Ensuite, les recherches sur la culture policière rapportent que la police catégorise les individus selon leur respectabilité (Reiner, 1992; 2010) et que les membres demeurent suspicieux face à l’extérieur (Loftus, 2009, 2010). La police, qui gère les illégalismes, cherche à maintenir la paix sociale en contrôlant le crime et le désordre. Ce clivage est aussi appliqué en gestion des foules, où l’institution policière vise le maintien de l’ordre. Il est possible de le comprendre à travers les propos de Gillham (2011) qui explique que les organisations policières distinguent les

individus comme bons ou mauvais manifestants et déterminent leur intervention en fonction de cette catégorisation. Les mauvais manifestants qui sont considérés comme des menaces à l’ordre public, potentiellement criminels, sont donc plus susceptibles de subir des interventions répressives (Gillham, 2011). Il semblerait donc que cette dichotomie soit aussi exercée auprès des femmes* militantes*. Ce que l’on peut constater dans nos résultats, c’est que la gestion policière des femmes ne s’opère pas simplement dans une perspective de désordre social. En effet, le double traitement vécu par les femmes* nous amène à croire que c’est également leur adhésion aux normes sociales genrées qui est contrôlée dans les interactions avec la police. Face aux femmes qui manifestent avec ardeur leur désaccord, qui sont identifiées comme des militantes plus radicales, la police cherche à rétablir un ordre et à réprimer leur caractère subversif, par l’entremise d’attitudes plus méprisantes, dénigrantes et brutales auprès d’elles et de leur groupe, que vis-à-vis de manifestantes qui respectent cet ordre genré.
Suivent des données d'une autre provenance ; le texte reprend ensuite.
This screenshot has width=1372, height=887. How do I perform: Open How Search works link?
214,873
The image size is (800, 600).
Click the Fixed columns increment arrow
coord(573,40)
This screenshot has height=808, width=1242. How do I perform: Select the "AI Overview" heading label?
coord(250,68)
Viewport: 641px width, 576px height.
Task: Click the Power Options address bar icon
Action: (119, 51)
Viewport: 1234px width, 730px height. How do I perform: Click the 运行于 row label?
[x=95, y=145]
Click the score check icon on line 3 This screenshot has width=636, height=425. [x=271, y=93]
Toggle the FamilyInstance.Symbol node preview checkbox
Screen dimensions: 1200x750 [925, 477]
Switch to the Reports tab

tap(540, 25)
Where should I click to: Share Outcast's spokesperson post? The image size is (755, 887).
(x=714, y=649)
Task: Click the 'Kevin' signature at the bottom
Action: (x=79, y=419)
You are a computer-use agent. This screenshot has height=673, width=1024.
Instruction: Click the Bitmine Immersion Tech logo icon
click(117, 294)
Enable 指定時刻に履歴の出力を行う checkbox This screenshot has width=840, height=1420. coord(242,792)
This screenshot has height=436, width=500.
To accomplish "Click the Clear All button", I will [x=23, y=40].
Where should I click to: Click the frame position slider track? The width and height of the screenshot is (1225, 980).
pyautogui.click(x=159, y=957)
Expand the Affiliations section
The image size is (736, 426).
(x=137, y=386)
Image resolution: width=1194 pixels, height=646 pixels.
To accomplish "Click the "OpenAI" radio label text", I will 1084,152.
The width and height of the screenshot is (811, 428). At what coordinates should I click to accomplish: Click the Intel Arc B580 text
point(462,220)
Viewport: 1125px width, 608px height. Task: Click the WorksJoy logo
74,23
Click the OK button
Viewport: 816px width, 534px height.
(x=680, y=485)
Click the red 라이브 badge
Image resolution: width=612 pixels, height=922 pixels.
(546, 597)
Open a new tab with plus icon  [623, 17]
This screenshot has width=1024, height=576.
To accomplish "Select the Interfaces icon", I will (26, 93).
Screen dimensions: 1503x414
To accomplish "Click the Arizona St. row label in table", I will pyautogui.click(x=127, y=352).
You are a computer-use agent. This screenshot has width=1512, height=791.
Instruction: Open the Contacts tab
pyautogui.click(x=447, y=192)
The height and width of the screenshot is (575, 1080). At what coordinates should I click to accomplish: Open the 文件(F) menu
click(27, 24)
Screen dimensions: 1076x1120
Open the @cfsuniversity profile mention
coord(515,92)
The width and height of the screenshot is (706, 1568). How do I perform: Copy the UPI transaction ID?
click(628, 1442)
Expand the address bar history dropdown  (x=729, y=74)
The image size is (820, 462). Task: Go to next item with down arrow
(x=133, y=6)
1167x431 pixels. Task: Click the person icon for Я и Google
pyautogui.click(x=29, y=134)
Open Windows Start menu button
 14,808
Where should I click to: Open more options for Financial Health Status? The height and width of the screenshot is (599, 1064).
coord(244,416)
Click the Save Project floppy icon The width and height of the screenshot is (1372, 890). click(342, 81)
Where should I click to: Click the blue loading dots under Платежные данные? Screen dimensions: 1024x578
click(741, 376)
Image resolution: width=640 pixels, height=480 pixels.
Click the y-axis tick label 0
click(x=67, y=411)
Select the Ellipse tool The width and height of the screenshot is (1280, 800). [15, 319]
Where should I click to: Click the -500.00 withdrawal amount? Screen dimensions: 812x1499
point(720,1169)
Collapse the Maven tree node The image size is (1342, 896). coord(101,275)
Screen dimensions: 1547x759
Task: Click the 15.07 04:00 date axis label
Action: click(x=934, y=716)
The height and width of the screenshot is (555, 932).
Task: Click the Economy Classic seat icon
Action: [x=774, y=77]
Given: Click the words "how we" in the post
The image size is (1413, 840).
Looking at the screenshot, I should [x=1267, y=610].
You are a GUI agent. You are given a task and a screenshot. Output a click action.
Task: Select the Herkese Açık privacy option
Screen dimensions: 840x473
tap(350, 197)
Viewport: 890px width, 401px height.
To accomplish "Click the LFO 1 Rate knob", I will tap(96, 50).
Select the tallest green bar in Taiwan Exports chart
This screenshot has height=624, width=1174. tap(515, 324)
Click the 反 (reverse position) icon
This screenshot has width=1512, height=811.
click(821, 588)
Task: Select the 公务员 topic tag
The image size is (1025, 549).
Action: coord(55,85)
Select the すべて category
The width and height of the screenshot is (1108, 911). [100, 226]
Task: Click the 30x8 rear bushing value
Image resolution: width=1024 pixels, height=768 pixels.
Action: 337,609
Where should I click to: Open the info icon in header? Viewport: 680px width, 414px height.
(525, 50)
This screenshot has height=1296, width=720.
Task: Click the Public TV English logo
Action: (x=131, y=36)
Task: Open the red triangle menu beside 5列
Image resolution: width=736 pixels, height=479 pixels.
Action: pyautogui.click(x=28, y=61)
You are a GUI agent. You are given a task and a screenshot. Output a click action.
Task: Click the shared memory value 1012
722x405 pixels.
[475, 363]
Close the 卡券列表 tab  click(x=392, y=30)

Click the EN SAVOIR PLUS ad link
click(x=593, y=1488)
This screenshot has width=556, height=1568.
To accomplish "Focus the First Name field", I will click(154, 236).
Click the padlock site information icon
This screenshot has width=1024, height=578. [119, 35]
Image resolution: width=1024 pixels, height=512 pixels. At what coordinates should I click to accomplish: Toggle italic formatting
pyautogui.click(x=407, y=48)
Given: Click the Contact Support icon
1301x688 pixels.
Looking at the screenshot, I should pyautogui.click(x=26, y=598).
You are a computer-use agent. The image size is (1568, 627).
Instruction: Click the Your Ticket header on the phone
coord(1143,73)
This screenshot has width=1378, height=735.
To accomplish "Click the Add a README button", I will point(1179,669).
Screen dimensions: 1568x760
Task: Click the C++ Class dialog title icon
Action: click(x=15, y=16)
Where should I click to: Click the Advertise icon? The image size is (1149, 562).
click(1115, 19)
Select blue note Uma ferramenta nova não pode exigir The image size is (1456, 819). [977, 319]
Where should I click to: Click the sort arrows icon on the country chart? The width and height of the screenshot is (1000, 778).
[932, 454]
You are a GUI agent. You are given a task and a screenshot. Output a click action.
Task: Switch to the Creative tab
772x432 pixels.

Cela nous amène à soulever une réflexion quant aux caractéristiques contemporaines de la culture policière. Les expériences rapportées par les militantes* mettent en exergue la pérennité des aspects machistes de cette culture, de l’isolement du groupe et la suspicion par rapport au crime. La police de gestion de foule a récemment vu un changement de sa logique d’interventions suite à l’avènement de la militarisation de la police et de l’incapacitation stratégique (Kraska, 2007; Noakes & Gillham, 2006; Wacquant, 2001; Noakes, Klocke, & Gillham, 2005; Wood, 2015a) et ces nouveaux objectifs organisationnels semblent avoir exacerbé ces caractéristiques culturelles. En effet, la militarisation des organes de gestion de foule s’inscrit dans une logique d’utilisation de la force dans la résolution des problèmes (Kraska, 2007). La valorisation de la violence, que l’on peut voir par les interventions préconisées auprès de certains groupes militants et par l’utilisation d’équipement militaire; l’importance de la virilité et de la masculinité, que l’on peut voir par leurs interactions avec les femmes militantes*, mais aussi la faible représentation des femmes policières dans ces unités, nous mènent à penser qu’elles permettent le maintien, voire même l’accentuation de l’atteinte de la masculinité hégémonique et du contrôle des désordres. Cela soutient la pensée de Bethan Loftus (2009, 2010) qui maintient que les caractéristiques classiques de la culture policière résistent à ces changements.